S-400 M: export version of S-400
Missile launcher unit
One SPU launcher had four missile containers; each container could house one 48N6E or four 9M96 surface-to-air missiles. The S-400 Triumph can be used with a semi-mobile package of towed trailer mounted radars and missile. The S-400 Triumph with the truck 6×6 BAZ-64022 is a semi-trailer arrangement, with the forward booms splayed when deployed as stabilisers.
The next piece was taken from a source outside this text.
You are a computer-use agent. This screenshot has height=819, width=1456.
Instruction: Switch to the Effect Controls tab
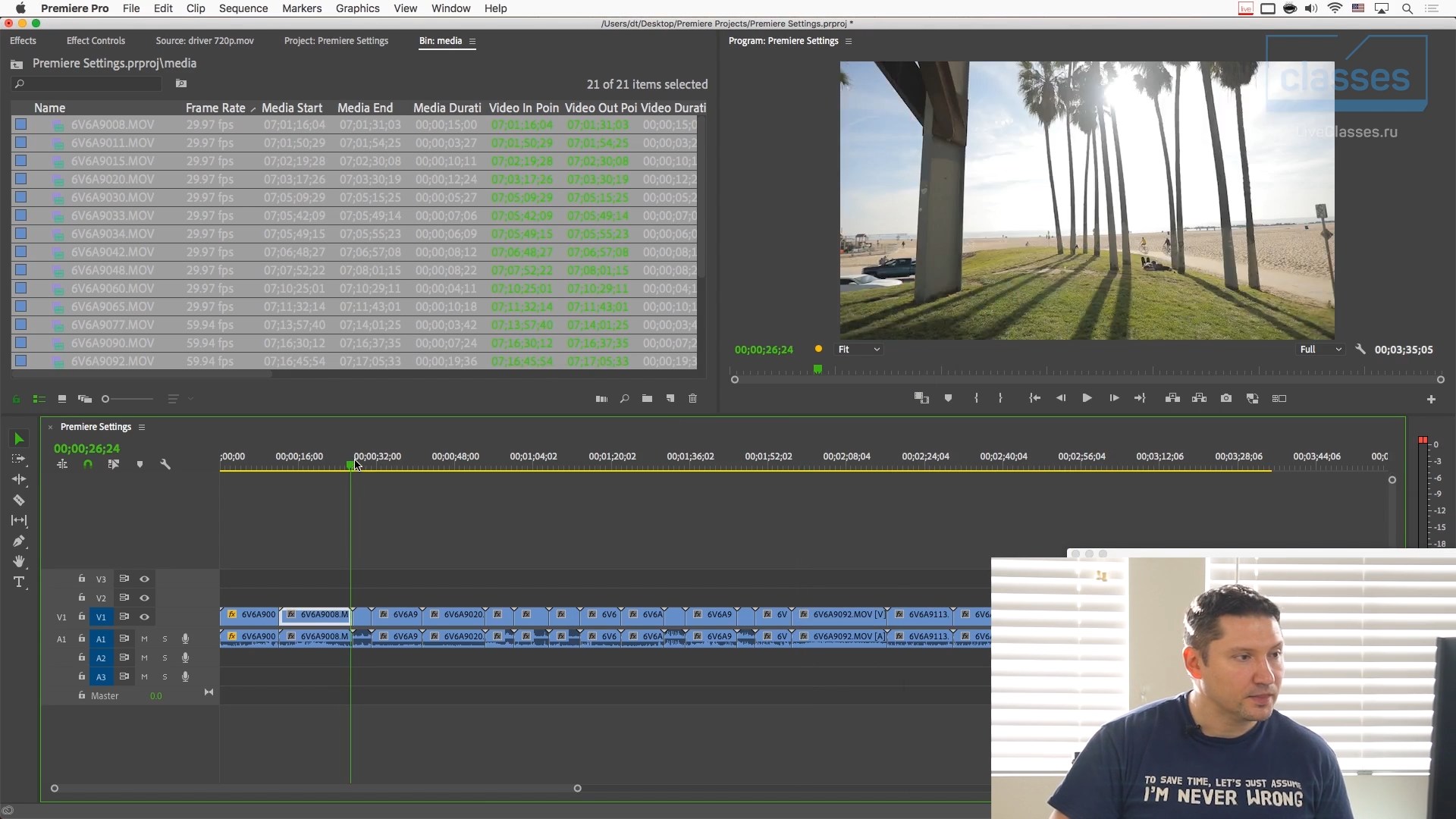[x=96, y=41]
The S-400 Triumph uses the 9M96E and 9M96E2 missiles. The S-400 Triumph can also use the 48N6E missile of the S-300 PMU-1 system and 48N6E2 missiles of the S-300 PMU-2 Favorit system. The 48N6E missile was successfully test-fired the 12 February 1999. The possibility of using AD missiles with various effective ranges ensures the system modular capability that makes it possible to set up layered air defense and non-strategic anti-missiles defense systems. The S-400 missile has a maximum range of 400 km and can hit all air targets wit high accuracy.
The trailer of the system S-400 Triumph is tractor drawn by the Russian truck 6×6 BAZ-64022, but the S-400 can be also mounted to the truck Almaz 5P90SE or Almaz 5P90TMU.
Command and control vehicles
The S-400 Triumph system command and control assets and AD missiles can cooperate with various automated control systems and radar facilities. Along with the new AD missiles the system can uses the S-300 PMU AD missiles. The S-400 Triumph uses the new Engagement Radar System 92N2E Grave Stone carried by a new 8 x 8 MZKT-7930 vehicle, the battery acquisition radar 96L6 Cheese Board also carried by a 8×8 truck MZKT-7930. new 3D phased array acquisition radar is employed, the 91N6E (NATO Code Big Bird) derived from the 64N6E2, and the 40V6M/MD mast is an available option.
The 55K6E command post is employed, carried by an 8 x 8 Ural 532301 truck.The command post is used to control air space surveillance data from each individual launcher vehicle. It controls and monitors long-range surveillance radar, tracks airborne threats, prioritises the threats, and coordinates all batteries.
Optional acquisition radars cited for the S-400 include the 59N6 Protivnik GE and 67N6 Gamma DE in the L-band, but also the 1L119 Nebo SVU in the VHF band. The Nebo SVU has a claimed capability against stealth aircraft. In addition to further acquisition radar types, the S-400 has been trialled with the Topaz Kolchuga M, KRTP-91 Tamara / Trash Can, and 85V6 Orion / Vega emitter locating systems, the aim being to engage emitting targets without emitting from the acquisition radars, or if the acquisition radars have been jammed. In June, 2008, the manufacturer diclosed the integration of the 1RL220VE, 1L222 and 86V6 Orion emitter locating systems with the S-400.